Re: [PATCH bpf-next v1 RESEND 1/5] vmalloc: introduce vmalloc_exec, vfree_exec, and vcopy_exec

Mike Rapoport <rppt@xxxxxxxxxx> · Thu, 3 Nov 2022 17:51:57 +0200

Hi Luis,

Thanks for looping me in.

On Wed, Nov 02, 2022 at 04:41:59PM -0700, Luis Chamberlain wrote:
> On Mon, Oct 31, 2022 at 03:25:37PM -0700, Song Liu wrote:
> > vmalloc_exec is used to allocate memory to host dynamic kernel text
> > (modules, BPF programs, etc.) with huge pages. This is similar to the
> > proposal by Peter in [1].
> 
> This is allg reat but we need to clarify *why* we would go through the
> trouble.  So if folks are not to excited about this series, that's
> probably why. IMHO it lacks substance for rationale, **and** implies a few
> gains without any *clear* performance metrics. I have 0 experience with
> mm so I'd like other's feedback on my this -- I'm just trying to do
> decipher rationale from prior "bpf prog pack" efforts.
> 
> I'm sensing that the cables in messaging are a bit crossed here and we need
> to provide a bit better full picture for rationale and this is being
> completely missed and this work is being undersold.  If my assessment is
> accurate though, the bpf prog pack strategy with sharing huge pages may prove
> useful long term for other things than just modules / ftrace / kprobes.
> 
> I was surprised to see this entire patch series upgrade from RFC to proper
> PATCH form now completely fails to mention any of the original motivations
> behind the "BPF prog pack", which you are doing a true heroic effort to try to
> generalize as the problem is hard. Let me try to help with that. The rationale
> for the old BPF prog pack is documented as follows:
> 
> * Most BPF programs are pretty small. Allocating a hole page for each
> * program is sometime a waste. Many small bpf program also adds pressure
> * to instruction TLB. To solve this issue, we introduce a BPF program pack
> * allocator. The prog_pack allocator uses HPAGE_PMD_SIZE page (2MB on x86)
> * to host BPF programs.
> 
> Previously you have also stated in earlier versions of this patch set:
> 
>   "Most BPF programs are small, but they consume a page each.
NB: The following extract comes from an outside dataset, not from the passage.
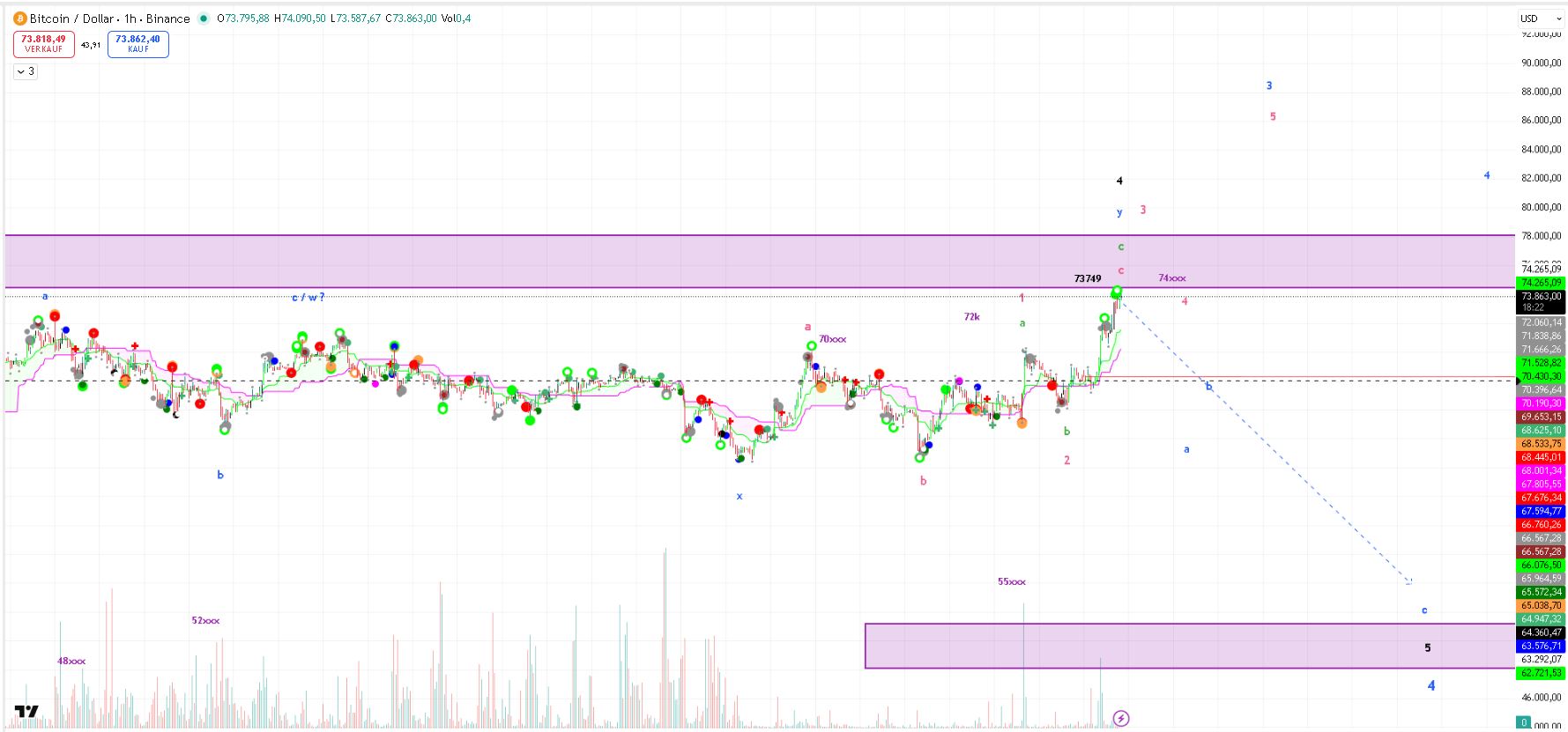Select the lower purple support zone rectangle
This screenshot has width=1568, height=732.
(x=1146, y=646)
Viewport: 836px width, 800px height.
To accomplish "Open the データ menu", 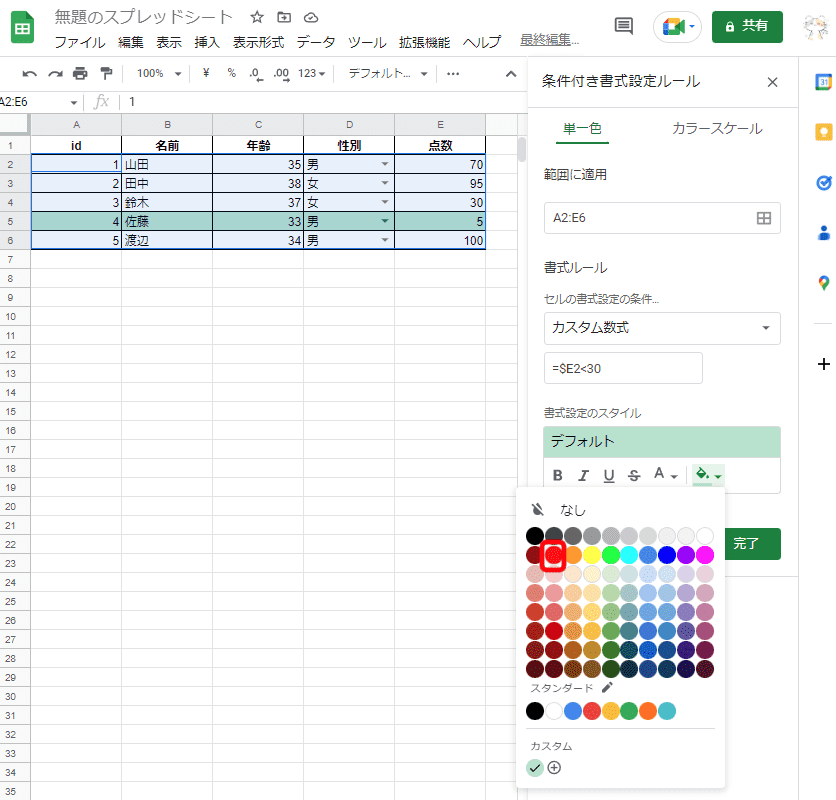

For systems
>    with busy traffic and many BPF programs, this could also add significant
>    pressure to instruction TLB. High iTLB pressure usually causes slow down
>    for the whole system, which includes visible performance
>    degradation for production workloads."
> 
> So it is implied here that one of the benefits is to help reduce iTLB misses.
> But that's it. We have no visible numbers to look at and for what... But
> reducing iTLB misses doesn't always have a complete direct correlation
> with improving things, but if the code change is small enough it obviously
> makes sense to apply. If the change is a bit more intrusive, as in this
> patch series a bit more rationale should be provided.
> 
> Other than the "performance aspects" of your patchset, the *main* reason
> I am engaged and like it is it reduces the nasty mess of semantics on
> dealing with special permissions on pages which we see in modules and a
> few other places which today completely open code it. That proves error
> prone and I'm glad to see efforts to generalize that nastiness. So
> please ensure this is added as part of the documented rationale. Even
> if the iTLB miss ratio improvement is not astronomical I believe that
> the gains in sanity on improving semantics on special pages and sharing code
> make it well worthwhile. The iTLB miss ratio improvement is just a small
> cherry on top.
> 
> Going back to performance aspects, when Linus had poked for more details
> about this your have elaborated further:
> 
>   "we have seen direct map fragmentation causing visible
>    performance drop for our major services. This is the shadow 
>    production benchmark, so it is not possible to run it out of 
>    our data centers. Tracing showed that BPF program was the top 
>    trigger of these direct map splits."
> 
> And the only other metric we have is:
> 
>   "For our web service production benchmark, bpf_prog_pack on 4kB pages
>    gives 0.5% to 0.7% more throughput than not using bpf_prog_pack."
> 
> These metrics are completely arbitrary and opaque to us. We need
> something tangible and reproducible and I have been suggesting that
> from early on...
> 
> I'm under the impression that the real missed, undocumented, major value-add
> here is that the old "BPF prog pack" strategy helps to reduce the direct map
> fragmentation caused by heavy use of the eBPF JIT programs and this in
> turn helps your overall random system performance (regardless of what
> it is you do). As I see it then the eBPF prog pack is just one strategy to
> try to mitigate memory fragmentation on the direct map caused by the the eBPF
> JIT programs, so the "slow down" your team has obvserved should be due to the
> eventual fragmentation caused on the direct map *while* eBPF programs
> get heavily used.

I believe that while the eBPF prog pack is helpful in mitigation of the
direct map fragmentation caused by the eBPF JIT programs, the same strategy
of allocating a large page, splitting its PMD entry and then reusing the
memory for smaller allocations can be (and should be) generalized to other
use cases that require non-default permissions in the page table.  Most
prominent use cases are those that allocate memory for code, but the same
approach is relevant for other cases, like secretmem or page table
protection with PKS.

A while ago I've suggested to handle such caching of large pages at the
page allocator level, but when we discussed it at LSF/MM/BPF, prevailing
opinion was that added value does not justify changes to the page
allocator and it was suggested to handle such caching elsewhere. 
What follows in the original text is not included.